## What to do
Change every "GUI agent" in the records below to "interface agent", leaving all other text as it is.
..............................
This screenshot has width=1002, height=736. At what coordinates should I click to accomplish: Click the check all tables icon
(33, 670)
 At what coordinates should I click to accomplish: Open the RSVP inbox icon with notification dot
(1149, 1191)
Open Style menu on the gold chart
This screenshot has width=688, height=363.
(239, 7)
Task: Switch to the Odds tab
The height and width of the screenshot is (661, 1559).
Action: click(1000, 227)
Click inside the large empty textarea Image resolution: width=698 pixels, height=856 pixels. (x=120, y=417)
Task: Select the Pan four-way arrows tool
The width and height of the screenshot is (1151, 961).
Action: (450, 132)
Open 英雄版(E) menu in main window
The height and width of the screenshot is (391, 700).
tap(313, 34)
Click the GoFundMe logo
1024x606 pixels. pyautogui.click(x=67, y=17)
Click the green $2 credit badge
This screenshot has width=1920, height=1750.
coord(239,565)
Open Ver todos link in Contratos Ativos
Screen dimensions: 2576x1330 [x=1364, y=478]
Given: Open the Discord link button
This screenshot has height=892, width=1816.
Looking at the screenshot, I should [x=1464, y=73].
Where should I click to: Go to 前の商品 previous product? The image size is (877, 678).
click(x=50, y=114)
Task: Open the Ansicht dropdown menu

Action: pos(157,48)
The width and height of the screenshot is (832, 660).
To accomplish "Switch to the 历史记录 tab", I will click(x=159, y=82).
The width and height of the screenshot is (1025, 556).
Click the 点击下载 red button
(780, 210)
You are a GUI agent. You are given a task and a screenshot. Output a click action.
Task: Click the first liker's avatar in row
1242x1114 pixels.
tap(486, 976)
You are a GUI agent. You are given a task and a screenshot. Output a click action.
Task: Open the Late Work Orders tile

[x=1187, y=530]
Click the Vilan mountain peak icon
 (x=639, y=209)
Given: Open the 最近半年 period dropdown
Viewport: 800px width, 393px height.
..............................
## Solution for this problem
This screenshot has width=1002, height=736. At what coordinates should I click to accomplish: Click the check all tables icon
(33, 670)
 At what coordinates should I click to accomplish: Open the RSVP inbox icon with notification dot
(1149, 1191)
Open Style menu on the gold chart
This screenshot has width=688, height=363.
(239, 7)
Task: Switch to the Odds tab
The height and width of the screenshot is (661, 1559).
Action: click(1000, 227)
Click inside the large empty textarea Image resolution: width=698 pixels, height=856 pixels. (x=120, y=417)
Task: Select the Pan four-way arrows tool
The width and height of the screenshot is (1151, 961).
Action: (450, 132)
Open 英雄版(E) menu in main window
The height and width of the screenshot is (391, 700).
tap(313, 34)
Click the GoFundMe logo
1024x606 pixels. pyautogui.click(x=67, y=17)
Click the green $2 credit badge
This screenshot has width=1920, height=1750.
coord(239,565)
Open Ver todos link in Contratos Ativos
Screen dimensions: 2576x1330 [x=1364, y=478]
Given: Open the Discord link button
This screenshot has height=892, width=1816.
Looking at the screenshot, I should [x=1464, y=73].
Where should I click to: Go to 前の商品 previous product? The image size is (877, 678).
click(x=50, y=114)
Task: Open the Ansicht dropdown menu

Action: pos(157,48)
The width and height of the screenshot is (832, 660).
To accomplish "Switch to the 历史记录 tab", I will click(x=159, y=82).
The width and height of the screenshot is (1025, 556).
Click the 点击下载 red button
(780, 210)
You are a interface agent. You are given a task and a screenshot. Output a click action.
Task: Click the first liker's avatar in row
1242x1114 pixels.
tap(486, 976)
You are a interface agent. You are given a task and a screenshot. Output a click action.
Task: Open the Late Work Orders tile

[x=1187, y=530]
Click the Vilan mountain peak icon
 (x=639, y=209)
Given: Open the 最近半年 period dropdown
Viewport: 800px width, 393px height.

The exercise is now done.